**What to produce:** In the reply, include exactly the lines of the entries below from the first to the line with "Task: Open the 4 - 1 West Ham score", that line included.

-------- Data extract --------

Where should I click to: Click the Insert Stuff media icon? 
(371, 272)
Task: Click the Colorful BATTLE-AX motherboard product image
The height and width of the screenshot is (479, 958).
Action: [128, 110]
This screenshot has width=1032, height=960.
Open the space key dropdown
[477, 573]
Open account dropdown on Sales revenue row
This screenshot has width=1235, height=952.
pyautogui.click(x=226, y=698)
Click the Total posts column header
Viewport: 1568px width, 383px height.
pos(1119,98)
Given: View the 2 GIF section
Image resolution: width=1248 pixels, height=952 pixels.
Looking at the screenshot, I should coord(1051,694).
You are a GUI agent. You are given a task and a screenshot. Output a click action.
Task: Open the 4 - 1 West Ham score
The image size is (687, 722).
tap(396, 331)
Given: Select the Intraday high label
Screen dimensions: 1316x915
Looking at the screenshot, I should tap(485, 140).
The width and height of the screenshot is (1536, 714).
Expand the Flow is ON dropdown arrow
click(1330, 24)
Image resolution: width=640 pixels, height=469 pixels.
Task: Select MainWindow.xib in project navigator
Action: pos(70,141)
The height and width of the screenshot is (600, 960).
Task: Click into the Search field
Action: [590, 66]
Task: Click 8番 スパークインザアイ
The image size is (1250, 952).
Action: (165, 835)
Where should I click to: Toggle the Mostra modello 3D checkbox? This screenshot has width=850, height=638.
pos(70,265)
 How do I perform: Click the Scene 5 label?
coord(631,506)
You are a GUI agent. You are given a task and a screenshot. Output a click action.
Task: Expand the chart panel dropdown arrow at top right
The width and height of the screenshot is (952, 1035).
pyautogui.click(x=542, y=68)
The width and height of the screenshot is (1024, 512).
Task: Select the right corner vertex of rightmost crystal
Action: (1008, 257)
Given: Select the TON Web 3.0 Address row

--------

**Expected answer:**
Where should I click to: Click the Insert Stuff media icon? 
(371, 272)
Task: Click the Colorful BATTLE-AX motherboard product image
The height and width of the screenshot is (479, 958).
Action: [128, 110]
This screenshot has width=1032, height=960.
Open the space key dropdown
[477, 573]
Open account dropdown on Sales revenue row
This screenshot has width=1235, height=952.
pyautogui.click(x=226, y=698)
Click the Total posts column header
Viewport: 1568px width, 383px height.
pos(1119,98)
Given: View the 2 GIF section
Image resolution: width=1248 pixels, height=952 pixels.
Looking at the screenshot, I should coord(1051,694).
You are a GUI agent. You are given a task and a screenshot. Output a click action.
Task: Open the 4 - 1 West Ham score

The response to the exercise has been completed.